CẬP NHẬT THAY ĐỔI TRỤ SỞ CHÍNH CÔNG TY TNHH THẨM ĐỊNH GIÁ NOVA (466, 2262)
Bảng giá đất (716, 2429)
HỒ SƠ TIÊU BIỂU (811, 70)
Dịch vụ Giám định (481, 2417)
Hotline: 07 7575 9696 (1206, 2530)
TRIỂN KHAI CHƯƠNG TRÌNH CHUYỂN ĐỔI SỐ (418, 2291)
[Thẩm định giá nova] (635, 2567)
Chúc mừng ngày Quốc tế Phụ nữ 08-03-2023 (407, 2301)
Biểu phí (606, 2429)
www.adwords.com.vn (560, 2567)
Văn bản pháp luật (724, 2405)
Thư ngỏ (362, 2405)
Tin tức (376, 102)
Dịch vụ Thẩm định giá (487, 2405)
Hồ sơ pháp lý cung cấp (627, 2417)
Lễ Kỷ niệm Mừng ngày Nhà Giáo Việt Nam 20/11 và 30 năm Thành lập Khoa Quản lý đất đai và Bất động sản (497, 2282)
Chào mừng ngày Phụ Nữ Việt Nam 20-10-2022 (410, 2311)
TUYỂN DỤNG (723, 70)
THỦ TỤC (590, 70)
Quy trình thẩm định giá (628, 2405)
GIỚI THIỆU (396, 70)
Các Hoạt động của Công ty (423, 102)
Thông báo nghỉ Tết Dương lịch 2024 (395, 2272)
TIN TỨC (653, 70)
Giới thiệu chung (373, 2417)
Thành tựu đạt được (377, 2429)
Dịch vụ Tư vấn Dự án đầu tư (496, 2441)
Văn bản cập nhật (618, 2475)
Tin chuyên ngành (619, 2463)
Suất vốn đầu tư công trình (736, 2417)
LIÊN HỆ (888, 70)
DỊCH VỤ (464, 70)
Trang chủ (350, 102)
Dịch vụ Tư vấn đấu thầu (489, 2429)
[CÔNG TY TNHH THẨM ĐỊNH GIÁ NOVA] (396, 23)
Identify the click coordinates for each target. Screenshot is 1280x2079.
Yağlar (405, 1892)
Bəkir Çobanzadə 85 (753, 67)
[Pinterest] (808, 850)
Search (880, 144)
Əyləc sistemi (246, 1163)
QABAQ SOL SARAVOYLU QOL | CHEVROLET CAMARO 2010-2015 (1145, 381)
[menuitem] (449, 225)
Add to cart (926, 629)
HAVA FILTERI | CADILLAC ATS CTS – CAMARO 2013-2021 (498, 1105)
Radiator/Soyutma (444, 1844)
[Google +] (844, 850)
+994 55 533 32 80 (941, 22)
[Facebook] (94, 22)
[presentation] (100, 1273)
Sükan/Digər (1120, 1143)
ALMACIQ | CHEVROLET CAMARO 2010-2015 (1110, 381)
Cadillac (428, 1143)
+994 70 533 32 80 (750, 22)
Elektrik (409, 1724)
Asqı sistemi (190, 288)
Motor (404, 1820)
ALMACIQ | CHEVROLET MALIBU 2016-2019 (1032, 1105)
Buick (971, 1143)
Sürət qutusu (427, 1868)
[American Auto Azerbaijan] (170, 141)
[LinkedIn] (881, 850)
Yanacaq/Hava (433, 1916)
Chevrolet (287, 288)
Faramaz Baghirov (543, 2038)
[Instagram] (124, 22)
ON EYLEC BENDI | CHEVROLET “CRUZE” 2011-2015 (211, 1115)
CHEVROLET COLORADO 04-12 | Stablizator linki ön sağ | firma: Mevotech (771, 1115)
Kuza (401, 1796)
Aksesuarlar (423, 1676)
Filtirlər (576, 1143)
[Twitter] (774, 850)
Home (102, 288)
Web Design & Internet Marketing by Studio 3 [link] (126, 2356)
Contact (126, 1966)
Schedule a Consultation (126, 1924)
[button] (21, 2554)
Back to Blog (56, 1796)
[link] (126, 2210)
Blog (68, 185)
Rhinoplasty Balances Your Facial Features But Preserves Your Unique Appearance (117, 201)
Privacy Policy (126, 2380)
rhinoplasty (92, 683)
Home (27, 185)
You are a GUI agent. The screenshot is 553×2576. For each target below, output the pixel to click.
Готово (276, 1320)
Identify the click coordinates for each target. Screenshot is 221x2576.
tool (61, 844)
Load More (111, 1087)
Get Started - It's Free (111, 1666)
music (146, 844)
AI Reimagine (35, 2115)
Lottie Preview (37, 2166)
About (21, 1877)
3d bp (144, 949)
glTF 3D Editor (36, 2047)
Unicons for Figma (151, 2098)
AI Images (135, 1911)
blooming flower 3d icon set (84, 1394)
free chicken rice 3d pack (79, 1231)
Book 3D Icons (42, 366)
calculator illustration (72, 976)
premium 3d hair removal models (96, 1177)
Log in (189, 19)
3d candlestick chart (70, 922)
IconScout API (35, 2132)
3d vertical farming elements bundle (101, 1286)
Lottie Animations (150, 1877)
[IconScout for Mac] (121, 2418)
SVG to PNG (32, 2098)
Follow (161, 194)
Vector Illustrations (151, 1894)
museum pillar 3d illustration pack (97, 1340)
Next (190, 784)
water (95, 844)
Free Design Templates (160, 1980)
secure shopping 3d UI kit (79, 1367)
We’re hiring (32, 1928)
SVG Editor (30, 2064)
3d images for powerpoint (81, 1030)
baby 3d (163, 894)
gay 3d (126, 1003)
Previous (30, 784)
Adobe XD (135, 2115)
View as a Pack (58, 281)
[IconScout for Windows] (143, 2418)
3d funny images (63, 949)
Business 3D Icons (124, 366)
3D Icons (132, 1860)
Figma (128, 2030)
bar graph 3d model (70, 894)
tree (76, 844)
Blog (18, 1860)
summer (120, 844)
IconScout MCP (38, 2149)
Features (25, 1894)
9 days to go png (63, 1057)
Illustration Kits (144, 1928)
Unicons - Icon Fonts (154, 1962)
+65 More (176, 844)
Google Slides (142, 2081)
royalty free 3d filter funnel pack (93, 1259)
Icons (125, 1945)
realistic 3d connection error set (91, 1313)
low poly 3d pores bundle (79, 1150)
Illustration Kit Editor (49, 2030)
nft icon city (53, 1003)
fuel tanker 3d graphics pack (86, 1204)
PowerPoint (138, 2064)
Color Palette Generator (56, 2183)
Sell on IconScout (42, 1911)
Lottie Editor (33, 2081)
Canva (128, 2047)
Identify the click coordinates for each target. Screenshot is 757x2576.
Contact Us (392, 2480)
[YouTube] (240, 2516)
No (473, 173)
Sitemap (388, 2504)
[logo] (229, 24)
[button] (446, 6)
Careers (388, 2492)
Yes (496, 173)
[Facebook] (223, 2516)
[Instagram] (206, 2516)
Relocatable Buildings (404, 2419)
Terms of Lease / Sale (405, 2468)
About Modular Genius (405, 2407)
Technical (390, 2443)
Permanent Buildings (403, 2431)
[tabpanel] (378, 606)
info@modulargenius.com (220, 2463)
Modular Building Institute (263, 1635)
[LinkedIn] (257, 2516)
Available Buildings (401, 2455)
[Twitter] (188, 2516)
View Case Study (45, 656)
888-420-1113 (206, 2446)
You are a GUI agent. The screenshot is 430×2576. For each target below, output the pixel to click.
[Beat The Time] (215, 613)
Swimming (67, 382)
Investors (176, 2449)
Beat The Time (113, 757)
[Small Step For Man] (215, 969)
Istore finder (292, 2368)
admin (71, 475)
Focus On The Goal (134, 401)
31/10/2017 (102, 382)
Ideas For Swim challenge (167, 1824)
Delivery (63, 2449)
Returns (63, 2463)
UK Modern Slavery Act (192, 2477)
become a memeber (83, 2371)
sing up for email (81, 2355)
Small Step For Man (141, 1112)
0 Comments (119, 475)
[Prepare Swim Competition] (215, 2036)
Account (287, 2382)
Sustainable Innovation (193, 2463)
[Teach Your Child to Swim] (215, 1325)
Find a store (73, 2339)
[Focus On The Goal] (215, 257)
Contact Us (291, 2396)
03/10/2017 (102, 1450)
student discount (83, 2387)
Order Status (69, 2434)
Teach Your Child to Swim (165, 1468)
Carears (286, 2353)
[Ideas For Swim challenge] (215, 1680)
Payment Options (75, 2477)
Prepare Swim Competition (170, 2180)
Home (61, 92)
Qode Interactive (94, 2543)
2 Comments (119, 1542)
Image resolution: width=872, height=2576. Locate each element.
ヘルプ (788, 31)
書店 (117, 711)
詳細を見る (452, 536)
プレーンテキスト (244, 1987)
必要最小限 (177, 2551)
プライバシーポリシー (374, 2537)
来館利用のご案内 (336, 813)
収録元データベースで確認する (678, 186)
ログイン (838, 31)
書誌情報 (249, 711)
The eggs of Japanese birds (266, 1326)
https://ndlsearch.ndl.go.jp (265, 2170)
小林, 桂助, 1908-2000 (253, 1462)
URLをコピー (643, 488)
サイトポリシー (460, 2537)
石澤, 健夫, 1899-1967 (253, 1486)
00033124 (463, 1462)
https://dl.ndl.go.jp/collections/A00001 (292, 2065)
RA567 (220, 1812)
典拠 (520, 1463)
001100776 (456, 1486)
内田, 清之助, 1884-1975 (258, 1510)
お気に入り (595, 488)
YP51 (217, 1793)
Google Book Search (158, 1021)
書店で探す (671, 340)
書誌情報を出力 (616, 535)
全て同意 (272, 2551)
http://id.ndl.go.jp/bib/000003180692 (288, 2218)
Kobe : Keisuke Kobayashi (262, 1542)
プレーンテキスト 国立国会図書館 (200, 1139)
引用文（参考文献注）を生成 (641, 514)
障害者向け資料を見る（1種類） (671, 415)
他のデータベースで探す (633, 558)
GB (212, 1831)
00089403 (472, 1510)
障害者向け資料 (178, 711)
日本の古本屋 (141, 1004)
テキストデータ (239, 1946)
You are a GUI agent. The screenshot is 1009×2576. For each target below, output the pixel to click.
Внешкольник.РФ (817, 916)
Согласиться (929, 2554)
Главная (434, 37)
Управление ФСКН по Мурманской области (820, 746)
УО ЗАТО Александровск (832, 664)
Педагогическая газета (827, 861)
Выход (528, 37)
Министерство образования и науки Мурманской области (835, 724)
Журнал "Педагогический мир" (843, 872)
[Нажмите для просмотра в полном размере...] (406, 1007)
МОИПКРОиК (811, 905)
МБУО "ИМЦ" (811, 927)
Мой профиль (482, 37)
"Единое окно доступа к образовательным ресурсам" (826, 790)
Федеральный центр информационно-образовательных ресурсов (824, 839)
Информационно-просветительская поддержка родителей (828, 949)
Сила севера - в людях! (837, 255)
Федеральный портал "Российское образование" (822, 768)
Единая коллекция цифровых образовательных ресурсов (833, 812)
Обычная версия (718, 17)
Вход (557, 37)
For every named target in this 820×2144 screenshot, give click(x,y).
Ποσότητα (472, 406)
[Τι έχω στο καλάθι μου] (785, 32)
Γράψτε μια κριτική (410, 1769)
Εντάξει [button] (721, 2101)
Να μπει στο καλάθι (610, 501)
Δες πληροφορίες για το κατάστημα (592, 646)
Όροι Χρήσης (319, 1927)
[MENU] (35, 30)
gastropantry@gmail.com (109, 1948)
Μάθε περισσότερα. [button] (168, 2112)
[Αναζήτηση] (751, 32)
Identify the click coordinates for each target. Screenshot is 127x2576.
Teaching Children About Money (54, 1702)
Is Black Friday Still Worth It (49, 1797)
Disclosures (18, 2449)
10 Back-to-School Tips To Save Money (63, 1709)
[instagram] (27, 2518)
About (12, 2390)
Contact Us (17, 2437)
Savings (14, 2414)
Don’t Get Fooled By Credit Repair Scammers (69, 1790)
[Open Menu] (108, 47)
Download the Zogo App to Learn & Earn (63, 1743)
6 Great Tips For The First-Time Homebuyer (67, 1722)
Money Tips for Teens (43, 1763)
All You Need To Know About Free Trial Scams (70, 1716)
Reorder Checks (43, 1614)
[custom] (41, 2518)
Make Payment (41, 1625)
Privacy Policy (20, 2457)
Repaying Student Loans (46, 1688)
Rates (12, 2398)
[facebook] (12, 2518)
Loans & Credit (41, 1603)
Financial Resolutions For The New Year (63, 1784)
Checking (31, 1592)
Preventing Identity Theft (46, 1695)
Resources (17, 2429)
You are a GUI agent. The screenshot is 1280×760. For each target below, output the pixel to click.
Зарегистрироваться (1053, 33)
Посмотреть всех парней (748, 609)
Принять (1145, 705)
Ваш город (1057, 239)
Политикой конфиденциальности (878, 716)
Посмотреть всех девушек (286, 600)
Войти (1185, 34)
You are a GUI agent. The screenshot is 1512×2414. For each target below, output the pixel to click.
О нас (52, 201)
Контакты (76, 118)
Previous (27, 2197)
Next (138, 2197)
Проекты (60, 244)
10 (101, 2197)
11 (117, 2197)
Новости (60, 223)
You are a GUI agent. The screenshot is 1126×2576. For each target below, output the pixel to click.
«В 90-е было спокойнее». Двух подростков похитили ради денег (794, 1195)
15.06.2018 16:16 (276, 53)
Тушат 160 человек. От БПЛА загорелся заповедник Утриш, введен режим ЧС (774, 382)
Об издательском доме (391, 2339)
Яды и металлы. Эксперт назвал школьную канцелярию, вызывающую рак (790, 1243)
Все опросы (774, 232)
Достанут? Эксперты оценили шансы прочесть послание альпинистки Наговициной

====================

- **What the task asks**: Will you return exactly the lines above from the one with "Book 3D Icons (42, 366)" down to the one with "We’re hiring (32, 1928)", counting both as part of the range?

- **Result of the task**:
Book 3D Icons (42, 366)
calculator illustration (72, 976)
premium 3d hair removal models (96, 1177)
Log in (189, 19)
3d candlestick chart (70, 922)
IconScout API (35, 2132)
3d vertical farming elements bundle (101, 1286)
Lottie Animations (150, 1877)
[IconScout for Mac] (121, 2418)
SVG to PNG (32, 2098)
Follow (161, 194)
Vector Illustrations (151, 1894)
museum pillar 3d illustration pack (97, 1340)
Next (190, 784)
water (95, 844)
Free Design Templates (160, 1980)
secure shopping 3d UI kit (79, 1367)
We’re hiring (32, 1928)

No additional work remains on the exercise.